• Activity:
Return every line of the entries that includes the word "gear".

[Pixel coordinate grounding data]
::::::::::
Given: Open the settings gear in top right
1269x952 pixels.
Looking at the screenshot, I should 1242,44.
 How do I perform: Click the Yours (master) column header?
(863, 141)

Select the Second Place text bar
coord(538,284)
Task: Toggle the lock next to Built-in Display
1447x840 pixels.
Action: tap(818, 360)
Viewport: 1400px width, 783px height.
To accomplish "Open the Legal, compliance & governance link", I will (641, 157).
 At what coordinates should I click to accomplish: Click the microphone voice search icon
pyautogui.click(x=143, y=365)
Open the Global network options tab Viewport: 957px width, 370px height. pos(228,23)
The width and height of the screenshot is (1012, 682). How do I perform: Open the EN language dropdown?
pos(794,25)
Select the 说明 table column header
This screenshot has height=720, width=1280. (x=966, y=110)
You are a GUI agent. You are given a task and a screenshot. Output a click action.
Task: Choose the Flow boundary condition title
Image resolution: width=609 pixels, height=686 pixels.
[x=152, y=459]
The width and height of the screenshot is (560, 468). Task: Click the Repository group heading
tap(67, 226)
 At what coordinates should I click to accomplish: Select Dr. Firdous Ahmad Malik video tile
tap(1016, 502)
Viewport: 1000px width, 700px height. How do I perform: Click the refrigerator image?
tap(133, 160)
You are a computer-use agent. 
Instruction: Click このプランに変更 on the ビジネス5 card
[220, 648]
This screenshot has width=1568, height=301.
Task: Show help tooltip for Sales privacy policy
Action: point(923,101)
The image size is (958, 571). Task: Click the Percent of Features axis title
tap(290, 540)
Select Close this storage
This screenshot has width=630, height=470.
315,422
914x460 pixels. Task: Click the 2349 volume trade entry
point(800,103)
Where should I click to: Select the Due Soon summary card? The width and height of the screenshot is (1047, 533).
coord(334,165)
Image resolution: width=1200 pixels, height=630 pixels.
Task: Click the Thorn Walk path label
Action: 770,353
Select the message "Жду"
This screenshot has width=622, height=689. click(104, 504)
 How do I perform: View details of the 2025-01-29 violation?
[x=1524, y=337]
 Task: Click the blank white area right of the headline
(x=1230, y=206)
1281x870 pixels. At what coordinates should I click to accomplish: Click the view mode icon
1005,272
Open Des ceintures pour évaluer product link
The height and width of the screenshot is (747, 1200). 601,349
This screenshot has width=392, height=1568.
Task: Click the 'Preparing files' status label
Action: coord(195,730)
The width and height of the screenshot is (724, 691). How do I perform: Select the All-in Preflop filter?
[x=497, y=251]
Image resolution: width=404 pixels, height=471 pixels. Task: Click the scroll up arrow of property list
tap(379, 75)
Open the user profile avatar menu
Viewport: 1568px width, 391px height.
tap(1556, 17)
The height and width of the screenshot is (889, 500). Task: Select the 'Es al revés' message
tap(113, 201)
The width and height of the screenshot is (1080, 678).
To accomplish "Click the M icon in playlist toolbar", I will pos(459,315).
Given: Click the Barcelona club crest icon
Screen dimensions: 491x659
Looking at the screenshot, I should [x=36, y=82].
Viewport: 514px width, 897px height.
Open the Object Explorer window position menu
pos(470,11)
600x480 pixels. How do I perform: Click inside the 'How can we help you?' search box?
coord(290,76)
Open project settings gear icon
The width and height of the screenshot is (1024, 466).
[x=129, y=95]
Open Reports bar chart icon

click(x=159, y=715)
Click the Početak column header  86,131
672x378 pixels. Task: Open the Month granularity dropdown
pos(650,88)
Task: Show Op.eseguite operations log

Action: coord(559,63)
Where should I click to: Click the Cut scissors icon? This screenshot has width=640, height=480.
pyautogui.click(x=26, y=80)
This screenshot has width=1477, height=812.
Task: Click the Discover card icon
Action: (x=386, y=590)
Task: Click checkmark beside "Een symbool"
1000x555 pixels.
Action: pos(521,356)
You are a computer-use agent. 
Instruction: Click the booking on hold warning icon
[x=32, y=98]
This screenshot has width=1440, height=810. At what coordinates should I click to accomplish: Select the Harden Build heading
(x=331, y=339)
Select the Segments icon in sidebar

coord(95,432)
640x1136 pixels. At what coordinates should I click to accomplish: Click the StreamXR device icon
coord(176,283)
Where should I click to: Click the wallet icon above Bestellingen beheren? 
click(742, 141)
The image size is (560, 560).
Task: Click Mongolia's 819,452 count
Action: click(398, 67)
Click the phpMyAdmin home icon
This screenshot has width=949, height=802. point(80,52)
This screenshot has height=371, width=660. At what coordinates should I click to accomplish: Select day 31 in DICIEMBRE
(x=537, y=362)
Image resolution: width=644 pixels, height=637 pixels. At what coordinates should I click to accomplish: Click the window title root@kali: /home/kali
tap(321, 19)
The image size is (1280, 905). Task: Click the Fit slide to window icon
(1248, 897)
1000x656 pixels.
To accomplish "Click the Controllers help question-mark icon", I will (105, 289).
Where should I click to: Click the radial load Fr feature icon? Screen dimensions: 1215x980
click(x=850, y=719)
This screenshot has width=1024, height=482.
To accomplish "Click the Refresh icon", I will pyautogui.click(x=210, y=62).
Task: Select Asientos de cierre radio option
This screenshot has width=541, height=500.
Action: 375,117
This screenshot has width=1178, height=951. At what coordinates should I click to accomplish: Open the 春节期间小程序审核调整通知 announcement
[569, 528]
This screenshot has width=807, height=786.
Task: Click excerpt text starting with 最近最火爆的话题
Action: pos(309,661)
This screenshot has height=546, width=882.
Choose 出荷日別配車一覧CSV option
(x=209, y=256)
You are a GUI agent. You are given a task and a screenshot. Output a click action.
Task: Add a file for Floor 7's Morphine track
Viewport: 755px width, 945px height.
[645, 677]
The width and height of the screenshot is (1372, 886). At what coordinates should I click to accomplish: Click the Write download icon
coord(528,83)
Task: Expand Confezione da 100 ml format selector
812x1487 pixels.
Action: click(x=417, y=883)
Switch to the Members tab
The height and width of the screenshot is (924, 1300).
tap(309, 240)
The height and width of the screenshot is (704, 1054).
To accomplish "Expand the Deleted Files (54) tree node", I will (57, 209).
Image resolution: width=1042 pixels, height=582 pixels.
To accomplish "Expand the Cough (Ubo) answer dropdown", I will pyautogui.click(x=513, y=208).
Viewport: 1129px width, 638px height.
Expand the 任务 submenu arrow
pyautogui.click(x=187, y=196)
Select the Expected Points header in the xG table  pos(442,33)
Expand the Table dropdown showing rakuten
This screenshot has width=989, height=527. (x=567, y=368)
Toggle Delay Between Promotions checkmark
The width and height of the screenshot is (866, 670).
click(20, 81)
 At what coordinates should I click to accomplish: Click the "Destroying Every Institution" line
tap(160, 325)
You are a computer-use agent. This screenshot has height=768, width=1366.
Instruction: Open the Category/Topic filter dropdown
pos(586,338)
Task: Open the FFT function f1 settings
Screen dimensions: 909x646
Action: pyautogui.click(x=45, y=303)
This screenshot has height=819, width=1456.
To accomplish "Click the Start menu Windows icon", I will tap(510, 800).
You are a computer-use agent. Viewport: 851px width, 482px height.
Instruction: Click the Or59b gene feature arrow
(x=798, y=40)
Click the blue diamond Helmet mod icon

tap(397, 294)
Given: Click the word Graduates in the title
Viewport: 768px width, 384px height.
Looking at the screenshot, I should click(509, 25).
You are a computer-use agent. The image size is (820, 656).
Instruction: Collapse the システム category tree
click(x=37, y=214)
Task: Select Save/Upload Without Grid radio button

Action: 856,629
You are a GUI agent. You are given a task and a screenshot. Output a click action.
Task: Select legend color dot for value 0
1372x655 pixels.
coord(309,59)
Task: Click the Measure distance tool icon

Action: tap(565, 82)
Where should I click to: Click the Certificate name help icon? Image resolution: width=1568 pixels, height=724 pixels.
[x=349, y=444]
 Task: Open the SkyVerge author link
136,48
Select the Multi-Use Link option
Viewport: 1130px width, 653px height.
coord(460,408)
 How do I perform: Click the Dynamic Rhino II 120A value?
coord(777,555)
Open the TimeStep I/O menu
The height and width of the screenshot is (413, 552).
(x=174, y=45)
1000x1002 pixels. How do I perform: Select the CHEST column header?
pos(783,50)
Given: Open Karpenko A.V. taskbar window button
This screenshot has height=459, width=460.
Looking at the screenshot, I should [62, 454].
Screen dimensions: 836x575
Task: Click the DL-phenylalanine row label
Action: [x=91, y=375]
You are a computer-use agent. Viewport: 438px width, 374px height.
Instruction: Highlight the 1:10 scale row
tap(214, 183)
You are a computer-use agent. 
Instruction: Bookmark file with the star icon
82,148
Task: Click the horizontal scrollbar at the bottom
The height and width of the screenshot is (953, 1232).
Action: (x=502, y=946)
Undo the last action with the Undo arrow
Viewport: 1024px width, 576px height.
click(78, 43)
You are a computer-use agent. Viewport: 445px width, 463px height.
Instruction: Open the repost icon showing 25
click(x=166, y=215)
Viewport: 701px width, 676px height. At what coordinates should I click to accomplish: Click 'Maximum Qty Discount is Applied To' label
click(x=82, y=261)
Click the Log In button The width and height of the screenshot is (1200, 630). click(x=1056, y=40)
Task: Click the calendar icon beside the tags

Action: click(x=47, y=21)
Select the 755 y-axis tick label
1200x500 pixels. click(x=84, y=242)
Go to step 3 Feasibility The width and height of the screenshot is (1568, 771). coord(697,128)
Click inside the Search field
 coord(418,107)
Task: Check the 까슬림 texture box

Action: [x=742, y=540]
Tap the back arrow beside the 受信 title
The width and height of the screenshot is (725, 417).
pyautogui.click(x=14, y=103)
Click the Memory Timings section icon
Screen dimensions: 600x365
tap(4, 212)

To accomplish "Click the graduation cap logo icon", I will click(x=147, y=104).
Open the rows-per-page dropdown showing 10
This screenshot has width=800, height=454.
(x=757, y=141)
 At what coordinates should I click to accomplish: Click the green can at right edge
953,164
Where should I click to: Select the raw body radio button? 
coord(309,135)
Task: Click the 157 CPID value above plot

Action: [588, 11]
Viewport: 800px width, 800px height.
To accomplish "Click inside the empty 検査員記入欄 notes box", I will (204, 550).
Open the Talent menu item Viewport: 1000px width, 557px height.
::::::::::
• Completed task:
Given: Open the settings gear in top right
Open project settings gear icon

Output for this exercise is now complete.